I find it interesting that during the mortgage crisis, banks couldn’t wait to unload the housing they were left with at fire sale prices, and now investment firms are overpaying to monopolize the housing supply.
It certainly doesn’t help that it’s literally illegal to build enough housing across the vast majority of urban land (at least in the US and Canada). Nothing like good ol’ fashioned manufactured scarcity to guarantee line keeps on going up.
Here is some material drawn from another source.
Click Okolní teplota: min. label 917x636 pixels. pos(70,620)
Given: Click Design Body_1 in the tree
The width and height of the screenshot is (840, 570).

It’s the mother of all regulatory capture, where our local governments (who are supposed to represent the needs of the people) have passed so many frickin laws to systematically manufacture and maintain the artificial scarcity of housing that keeps these ghouls’ investments so wildly profitable. Restrictive zoning that makes townhouses and duplexes literally illegal? Check. Arbitrary and pseudoscientific parking minimums? Check. Setback requirements so everyone is legally required to have a massive resource-consuming, space-wasting front lawn whether they want it or not? Check.
Utter insanity.
Yes! It’s also refreshing to see you mention parking minimums. It’s like everyone is blind to the sheer amount of parking lots everywhere taking up so much space.
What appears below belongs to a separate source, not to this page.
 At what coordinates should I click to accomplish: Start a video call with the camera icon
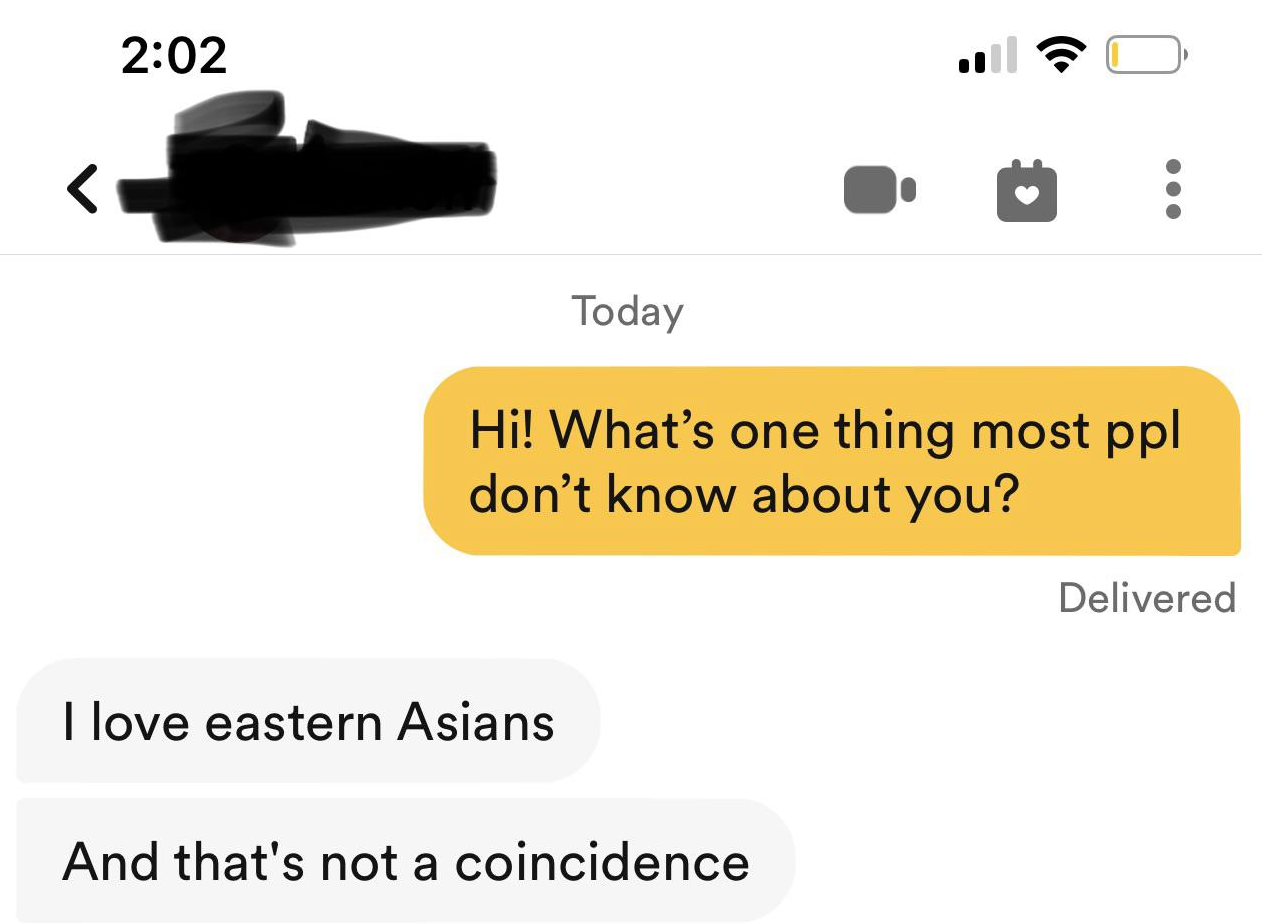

Meanwhile if BlackRock became insolvent, the government would bail them out
I think people misunderstand what BlackRock does. It’s a proxy for other investors. Investors all around the world buy assets, produced by BlackRock and BlackRock routes that money into corresponding shares/bonds/real estate, etc.
The word “Produced” is doing some heavy-lifting in that sentence. When I hear “produced” I think of a factory making stuff that has value or a farm producing food.
How many single parents with four kids can afford a house?
All of them if it wasn’t for greedy corporations.